**Exercise objective**:
Look through the records and copy each line that has "Close" in it.

**Stored data**:
• • • • • • •

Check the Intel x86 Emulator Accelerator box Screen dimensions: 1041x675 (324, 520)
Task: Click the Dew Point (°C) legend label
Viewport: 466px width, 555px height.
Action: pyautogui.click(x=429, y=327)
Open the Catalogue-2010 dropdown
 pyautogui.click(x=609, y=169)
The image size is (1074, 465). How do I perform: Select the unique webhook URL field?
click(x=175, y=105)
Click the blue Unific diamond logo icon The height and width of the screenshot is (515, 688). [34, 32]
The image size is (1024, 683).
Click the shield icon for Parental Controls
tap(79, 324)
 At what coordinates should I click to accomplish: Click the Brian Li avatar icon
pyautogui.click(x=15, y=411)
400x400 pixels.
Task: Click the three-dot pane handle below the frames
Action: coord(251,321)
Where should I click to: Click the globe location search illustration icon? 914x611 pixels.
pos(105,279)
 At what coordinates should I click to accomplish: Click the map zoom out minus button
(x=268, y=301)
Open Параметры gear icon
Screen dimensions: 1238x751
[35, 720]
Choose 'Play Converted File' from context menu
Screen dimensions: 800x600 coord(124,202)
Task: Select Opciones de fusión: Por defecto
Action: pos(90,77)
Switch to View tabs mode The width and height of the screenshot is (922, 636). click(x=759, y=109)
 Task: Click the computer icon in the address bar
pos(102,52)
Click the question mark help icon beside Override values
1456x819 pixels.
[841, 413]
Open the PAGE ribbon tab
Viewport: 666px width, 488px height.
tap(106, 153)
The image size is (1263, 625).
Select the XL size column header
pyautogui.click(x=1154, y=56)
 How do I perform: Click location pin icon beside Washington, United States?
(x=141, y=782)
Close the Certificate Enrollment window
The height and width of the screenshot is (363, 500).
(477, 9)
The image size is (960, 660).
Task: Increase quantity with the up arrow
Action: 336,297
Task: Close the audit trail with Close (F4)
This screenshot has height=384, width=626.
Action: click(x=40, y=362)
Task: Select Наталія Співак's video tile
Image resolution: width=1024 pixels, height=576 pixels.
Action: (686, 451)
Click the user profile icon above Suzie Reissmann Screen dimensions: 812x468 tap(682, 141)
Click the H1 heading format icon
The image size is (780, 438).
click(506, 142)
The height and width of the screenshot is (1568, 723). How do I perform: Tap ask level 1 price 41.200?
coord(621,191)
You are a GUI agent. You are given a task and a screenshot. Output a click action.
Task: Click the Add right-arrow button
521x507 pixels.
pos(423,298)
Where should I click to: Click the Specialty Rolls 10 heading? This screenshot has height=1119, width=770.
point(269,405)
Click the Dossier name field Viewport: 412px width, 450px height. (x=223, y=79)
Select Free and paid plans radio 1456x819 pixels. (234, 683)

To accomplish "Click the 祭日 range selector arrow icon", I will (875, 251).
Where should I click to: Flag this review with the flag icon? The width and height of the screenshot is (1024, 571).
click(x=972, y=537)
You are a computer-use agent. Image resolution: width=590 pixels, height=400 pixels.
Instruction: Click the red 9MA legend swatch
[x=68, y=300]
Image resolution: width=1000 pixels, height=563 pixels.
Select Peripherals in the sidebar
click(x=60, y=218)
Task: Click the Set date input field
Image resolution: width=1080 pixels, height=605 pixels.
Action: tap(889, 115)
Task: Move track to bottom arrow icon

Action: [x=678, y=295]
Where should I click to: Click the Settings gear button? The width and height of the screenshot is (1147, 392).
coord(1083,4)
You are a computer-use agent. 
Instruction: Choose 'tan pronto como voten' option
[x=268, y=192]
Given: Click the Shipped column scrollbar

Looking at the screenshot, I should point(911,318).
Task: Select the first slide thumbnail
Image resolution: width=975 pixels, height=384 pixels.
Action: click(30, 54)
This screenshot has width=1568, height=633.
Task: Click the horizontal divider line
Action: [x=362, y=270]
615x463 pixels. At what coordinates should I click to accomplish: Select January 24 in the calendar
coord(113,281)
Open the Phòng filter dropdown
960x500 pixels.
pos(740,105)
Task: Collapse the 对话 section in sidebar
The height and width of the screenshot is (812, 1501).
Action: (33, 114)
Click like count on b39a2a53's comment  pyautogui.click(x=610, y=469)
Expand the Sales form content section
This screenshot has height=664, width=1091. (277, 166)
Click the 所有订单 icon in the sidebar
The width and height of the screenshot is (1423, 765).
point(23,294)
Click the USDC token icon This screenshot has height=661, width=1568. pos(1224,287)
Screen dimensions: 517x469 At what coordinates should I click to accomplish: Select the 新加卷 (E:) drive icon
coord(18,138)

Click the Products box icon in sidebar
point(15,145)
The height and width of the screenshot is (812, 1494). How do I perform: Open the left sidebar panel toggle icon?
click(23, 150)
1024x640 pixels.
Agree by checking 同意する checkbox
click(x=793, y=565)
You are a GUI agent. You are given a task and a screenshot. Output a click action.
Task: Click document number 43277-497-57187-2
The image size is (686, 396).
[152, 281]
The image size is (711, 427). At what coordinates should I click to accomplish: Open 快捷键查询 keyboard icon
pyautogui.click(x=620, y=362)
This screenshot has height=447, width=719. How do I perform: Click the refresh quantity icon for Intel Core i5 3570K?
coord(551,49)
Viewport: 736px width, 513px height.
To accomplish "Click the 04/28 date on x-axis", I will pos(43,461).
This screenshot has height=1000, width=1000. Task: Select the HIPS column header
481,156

• • • • • • •

**The completed task**:
Close the Certificate Enrollment window
Task: Close the audit trail with Close (F4)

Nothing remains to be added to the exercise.